Finantial Market Efficiency

Note: The Efficient Market Hypothesis specifically refers to financial markets.

Market Efficiency refers to the degree to which market prices fully and accurately reflect all available relevant information at any given time. In an efficient market, asset prices adjust quickly and unbiasedly to new information, ensuring that no participant can consistently achieve excess returns by exploiting publicly known data.

Type of Market Efficiency Definition Impact
Financial Market Efficiency Asset prices fully reflect all available information. Investors can only consistently achieve higher returns by taking on additional risk.
Goods and Services Market Efficiency Prices reflect all relevant information about supply and demand, leading to optimal resource allocation. Consumers pay fair prices, and producers allocate resources efficiently.
Labor Market Efficiency Wages reflect all relevant information about worker productivity and employer demand. Optimal matching of workers to jobs, leading to higher productivity and economic growth.

Market Failure

Market failure refers to a situation in which the allocation of goods and services by a free market is not efficient.
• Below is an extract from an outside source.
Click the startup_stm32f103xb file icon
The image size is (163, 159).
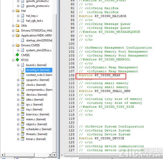click(22, 40)
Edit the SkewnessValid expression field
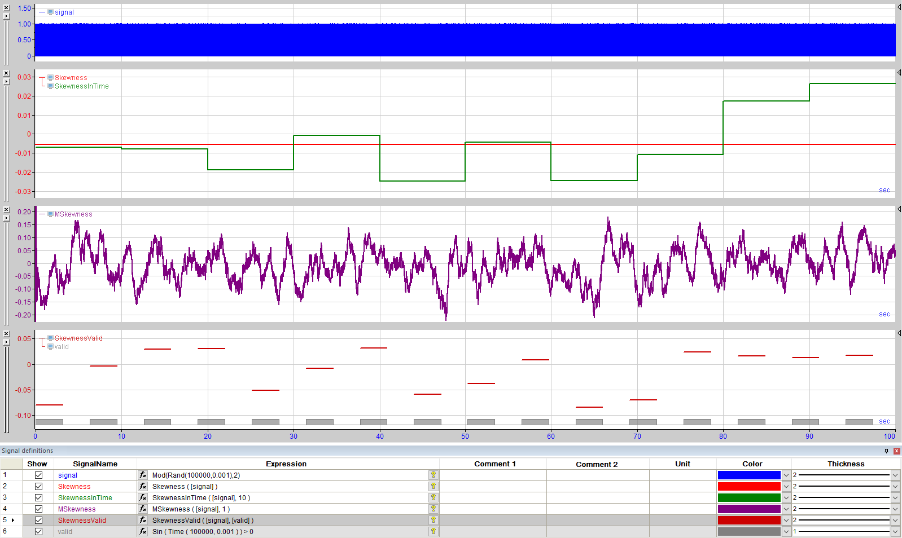902x538 pixels. point(288,521)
In other words, the market fails to efficiently allocate resources to maximize social welfare.

This can occur due to various reasons, such as:

  1. Externalities are when the actions of individuals or firms impose costs or benefits on others who are not involved in the transaction. For example, pollution is a negative externality because environmental damage imposes costs on society.
  2. Imperfect competition occurs when markets are dominated by a small number of firms or when firms have significant market power, leading to prices that do not reflect true costs and benefits.
  3. Public goods: Goods that are non-excludable and non-rivalrous, meaning that individuals cannot be excluded from using them, and one person's use does not diminish the availability to others. This leads to the under-provision of public goods by the market because individuals have no incentive to pay for them.
  4. Information asymmetry occurs when one party in a transaction has more or better information than the other party, leading to inefficient outcomes. This can result in adverse selection or moral hazard problems.

Market Saturation

aka. Overcapacity

Excessive capacity for production or services in relation to demand.

Industrial competition refers to the rivalry or competition between companies or firms within a particular industry.

"Excessive competition" refers to a situation where the intensity or aggressiveness of rivalry among competitors surpasses healthy or sustainable levels, potentially leading to negative consequences such as market inefficiency or harm to participants.

References

  • Adaptive market hypothesis
  • Efficient-market hypothesis
  • Grossman, Sanford J.; Stiglitz, Joseph E. (June 1980). "On the Impossibility of Informationally Efficient Markets" (PDF). American Economic Review. 70 (3): 393–408.
  • Mandelbrot, Benoit (January 1963). "The Variation of Certain Speculative Prices". The Journal of Business. 36 (4): 394. doi:10.1086/294632. ISSN 0021-9398.
  • Grossman, Sanford J., and Joseph E. Stiglitz. "On the impossibility of informationally efficient markets." The American economic review 70.3 (1980): 393-408.
  • Clark, G. “Why Isn’t the Whole World Developed? Lessons from the Cotton Mills.” Journal of Economic History (March 1987).
  • Stiglitz, J. “Markets, Market Failures and Development,” American Economic Review 79 (1989).
  • North, D. C. “Institutions, Transactions Costs and Economic Growth.” Economic Inquiry 25 (1987).
  • Cao, Jianhai. "Is Competition Always Effective?: The Theoretical Basis of Excessive Competition." Chinese economy 41.4 (2008): 77-104.